Los miserables (Labaila tr.)/V.1.5
En ese mismo momento, en los jardines del Luxemburgo -porque la mirada del drama debe estar presente en todas partes-, dos niños caminaban tomados de la mano. Uno tendría siete años, el otro, cinco. Vestían harapos y estaban muy pálidos. El más pequeño decía: "Tengo hambre". El mayor, con aire protector, lo guiaba.
El jardín estaba desierto y las rejas cerradas, a causa de la insurrección. Los niños vagaban, solos, perdidos. Eran los mismos que movieron a compasión a Gavroche; los hijos de los Thenardier, atribuidos a Gillenormand, entregados a la Magnon.
Fue necesario el trastorno de la insurrección para que niños abandonados como esos entraran a los jardines prohibidos a los miserables. Llegaron hasta la laguna y, algo asustados por el exceso de luz, trataban de ocultarse, instinto natural del pobre y del débil, y se refugiaron detrás de la casucha de los cisnes.
A lo lejos se oían confusos gritos, un rumor de disparos y cañonazos. Los niños parecían no darse cuenta de nada. Al mismo tiempo, se acercó a la laguna un hombre con un niño de seis años de la mano, sin duda padre a hijo.
El niño iba vestido de guardia nacional, por el motín, y el padre de paisano, por prudencia. Divisó a los niños detrás de la casucha.
- Ya comienza la anarquía -dijo-, ya entra cualquiera en este jardín.

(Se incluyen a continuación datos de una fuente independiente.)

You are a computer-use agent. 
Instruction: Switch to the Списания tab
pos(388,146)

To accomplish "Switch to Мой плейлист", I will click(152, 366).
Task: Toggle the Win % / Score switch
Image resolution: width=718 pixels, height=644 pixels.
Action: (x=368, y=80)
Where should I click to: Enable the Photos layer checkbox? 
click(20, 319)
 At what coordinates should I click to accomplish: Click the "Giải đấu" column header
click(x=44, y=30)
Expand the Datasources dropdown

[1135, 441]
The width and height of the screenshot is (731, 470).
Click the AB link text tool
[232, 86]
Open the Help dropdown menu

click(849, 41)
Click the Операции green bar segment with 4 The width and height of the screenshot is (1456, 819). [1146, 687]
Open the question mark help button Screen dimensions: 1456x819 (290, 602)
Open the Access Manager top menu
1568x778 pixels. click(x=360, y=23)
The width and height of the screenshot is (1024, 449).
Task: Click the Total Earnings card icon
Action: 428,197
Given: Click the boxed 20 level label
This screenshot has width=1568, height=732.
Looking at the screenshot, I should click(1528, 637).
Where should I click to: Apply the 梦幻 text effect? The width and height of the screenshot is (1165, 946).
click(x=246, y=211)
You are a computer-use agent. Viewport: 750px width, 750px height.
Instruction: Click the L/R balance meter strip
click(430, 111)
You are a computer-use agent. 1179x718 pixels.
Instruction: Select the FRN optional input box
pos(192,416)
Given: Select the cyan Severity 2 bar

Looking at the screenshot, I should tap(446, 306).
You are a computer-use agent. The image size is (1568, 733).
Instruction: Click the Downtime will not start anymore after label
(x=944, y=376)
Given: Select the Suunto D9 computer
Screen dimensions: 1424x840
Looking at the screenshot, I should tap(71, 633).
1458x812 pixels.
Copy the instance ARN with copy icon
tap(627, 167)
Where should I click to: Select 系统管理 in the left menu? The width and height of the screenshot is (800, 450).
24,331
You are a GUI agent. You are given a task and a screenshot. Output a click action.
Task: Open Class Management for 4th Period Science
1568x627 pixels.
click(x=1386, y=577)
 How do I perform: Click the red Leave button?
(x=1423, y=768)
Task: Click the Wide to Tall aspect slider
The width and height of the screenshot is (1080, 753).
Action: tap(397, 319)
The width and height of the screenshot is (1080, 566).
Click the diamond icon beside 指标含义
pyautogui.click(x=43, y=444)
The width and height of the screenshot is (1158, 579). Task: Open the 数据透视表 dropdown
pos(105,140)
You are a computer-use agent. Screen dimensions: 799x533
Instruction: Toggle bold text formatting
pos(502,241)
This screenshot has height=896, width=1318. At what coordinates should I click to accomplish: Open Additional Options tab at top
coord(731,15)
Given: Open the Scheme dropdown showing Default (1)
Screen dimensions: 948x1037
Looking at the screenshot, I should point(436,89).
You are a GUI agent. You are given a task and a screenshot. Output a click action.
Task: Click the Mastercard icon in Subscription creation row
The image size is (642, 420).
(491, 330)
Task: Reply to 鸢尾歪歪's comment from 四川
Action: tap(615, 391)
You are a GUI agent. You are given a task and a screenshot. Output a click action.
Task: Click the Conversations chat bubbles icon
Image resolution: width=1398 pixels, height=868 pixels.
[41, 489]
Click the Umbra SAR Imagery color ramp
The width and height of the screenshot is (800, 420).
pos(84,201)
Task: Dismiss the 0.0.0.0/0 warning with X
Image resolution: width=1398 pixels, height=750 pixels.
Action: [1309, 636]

En esa época, algunas familias vecinas tenían llave del Luxemburgo.
El hijo, que llevaba en la mano un panecillo mordido, parecía disgustado y se echó a llorar, diciendo que no quería comer más.
- Tíraselo a los cisnes -le dijo el padre.
El niño titubeó. Aunque uno no quiera comerse un panecillo, esa no es razón para darlo.
- Tienes que ser más humano, hijo. Debes tener compasión de los animales.
Y tomando el panecillo, lo tiró al agua. Los cisnes nadaban lejos y no lo vieron. En ese momento aumentó el tumulto lejano.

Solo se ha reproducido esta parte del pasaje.